MERANCANG GRAND DESAIN CAGAR BUDAYA DI POLEWALI MANDAR
“LANDASAN YURIDIS PEMETAAN CAGAR BUDAYA” (Bagian 2)
OLEH : MUHAMMAD MUNIR
(Tinambung)
Dalam
salah satu sidang SEAMEO-SPAFA “Southeast Asian Ministers of Education
Organization Project of Archaeology and Fine Art”’sangat jelas terurai “Mengelola
sumber daya budaya adalah seperti mengelola sebuah usaha ekonomi layaknya. Pada
awalnya harus mempunyai konsep yang jelas. Tanpa konsep yang jelas, kita tidak dapat menerangkan ruang lingkup
pekerjaan. Tanpa proses dan teknik kita tidak dapat mendefinisikan langkah untuk mencapai tujuan yang
berkualitas. Kebudayaan yang tidak berkualitas tidak dapat terlihat arah perkembangannya. Dan jika pengelolaannya
tanpa indikator kita tidak dapat mencapai standar pekerjaan sehingga keberlanjutannya (sustainability) tidak dapat dipertanggungjawabkan”.
UNESCO dalam “Convention Concerning the Protection of the
World Cultural and Natural Heritage” 1987, menjelaskan sebagai “Group of
buildings : Group of separate or connected buildings, which because of their
architecture, their homogeneity ar their place in landscape, are of outstanding
universal value from the point of view of history, art or science”.

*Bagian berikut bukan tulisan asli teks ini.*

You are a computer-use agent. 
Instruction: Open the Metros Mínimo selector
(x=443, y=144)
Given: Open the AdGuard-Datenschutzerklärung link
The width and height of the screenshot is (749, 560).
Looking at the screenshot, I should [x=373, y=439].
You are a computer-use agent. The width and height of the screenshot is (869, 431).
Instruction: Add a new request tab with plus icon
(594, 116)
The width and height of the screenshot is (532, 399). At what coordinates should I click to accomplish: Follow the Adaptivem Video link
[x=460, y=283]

Dan dalam GBHN 1999-2004, aspek pembangunan kebudayaan
dijelaskan antara lain (a) “mengembangkan
dan membina kebudayaan nasional bangsa Indonesia yang bersumber dari warisan
budaya leluhur bangsa, budaya nasional yang mengandung nilai-nilai universal
termasuk kepercayaan terhadap Tuhan Yang Maha Esa dalam rangka mendukung
terpeliharanya kerukunan hidup bermasyarakat dan membangun peradaban bangsa”.

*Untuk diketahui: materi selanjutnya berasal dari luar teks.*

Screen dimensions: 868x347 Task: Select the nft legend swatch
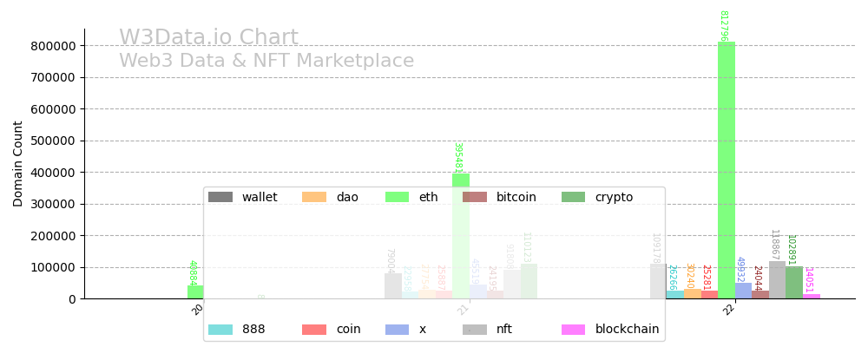click(475, 330)
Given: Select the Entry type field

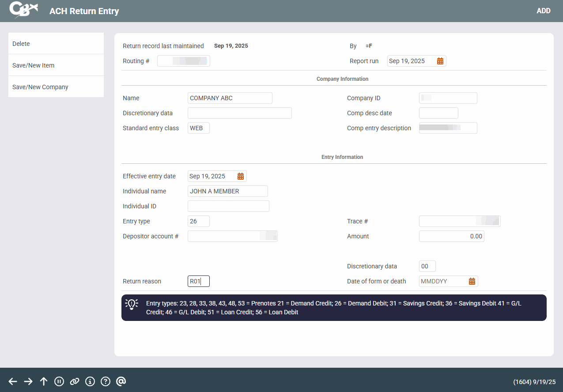Looking at the screenshot, I should click(x=198, y=221).
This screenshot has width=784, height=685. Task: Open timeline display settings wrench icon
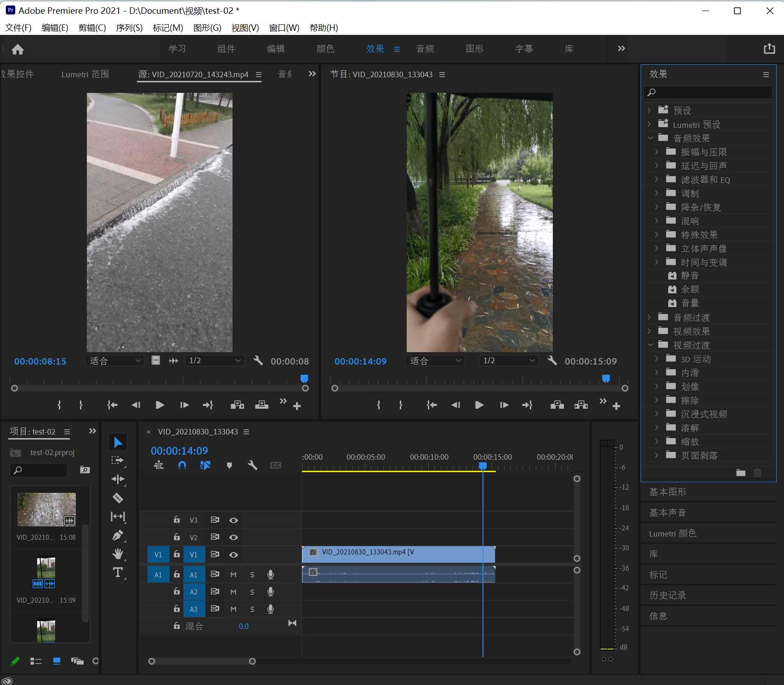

Selanjutnya pada point (h) dijelaskan “mengembangkan
pariwisata melalui pendekatan system yang utuh dan terpadu dengan pendekatan
interdisipliner dan partisipatoris, dengan menggunakan criteria ekonomis,
teknis, ekonomis, sosial budaya, hemat energy, melestarikan alam dan tidak
merusak lingkungan”.
Mengacu pada ketentuan Undang-Undang Dasar 1945 dan beberapa
landasan yuridis, termasuk Undang-Undang Nomor 5 Tahun 1992 tentang Benda Cagar
Budaya yang berkaitan erat dengan penguasaan, pemilikan, penemuan, pencarian,
perlindungan dan pemeliharaan, pengelolaan, pemanfaatan dan pengawasan terhadap
benda cagar budaya. Begitu pula dengan keberadaan Peraturan Pemerintah Nomor 10
tahun 1993, tentang Pelaksanaan Undang-Undang Nomor5 Tahun 1992, Keputusan
Menteri Kepmen Dikbud 063/U/1995 tentang perlindungan dan pemeliharaan benda
cagar budaya tahun 1993, tentang Pendaftaran Benda Cagar Budaya.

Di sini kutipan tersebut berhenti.